> **Aim of the exercise**:
Would it be possible to reproduce every entry exactly, please?

> **Input data**:
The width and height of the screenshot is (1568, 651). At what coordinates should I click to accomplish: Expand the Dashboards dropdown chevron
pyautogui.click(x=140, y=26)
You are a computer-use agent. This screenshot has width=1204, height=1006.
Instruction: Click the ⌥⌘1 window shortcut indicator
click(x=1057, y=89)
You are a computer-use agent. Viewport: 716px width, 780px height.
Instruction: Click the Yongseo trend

> **Solution to this problem**:
The width and height of the screenshot is (1568, 651). At what coordinates should I click to accomplish: Expand the Dashboards dropdown chevron
pyautogui.click(x=140, y=26)
You are a computer-use agent. This screenshot has width=1204, height=1006.
Instruction: Click the ⌥⌘1 window shortcut indicator
click(x=1057, y=89)
You are a computer-use agent. Viewport: 716px width, 780px height.
Instruction: Click the Yongseo trend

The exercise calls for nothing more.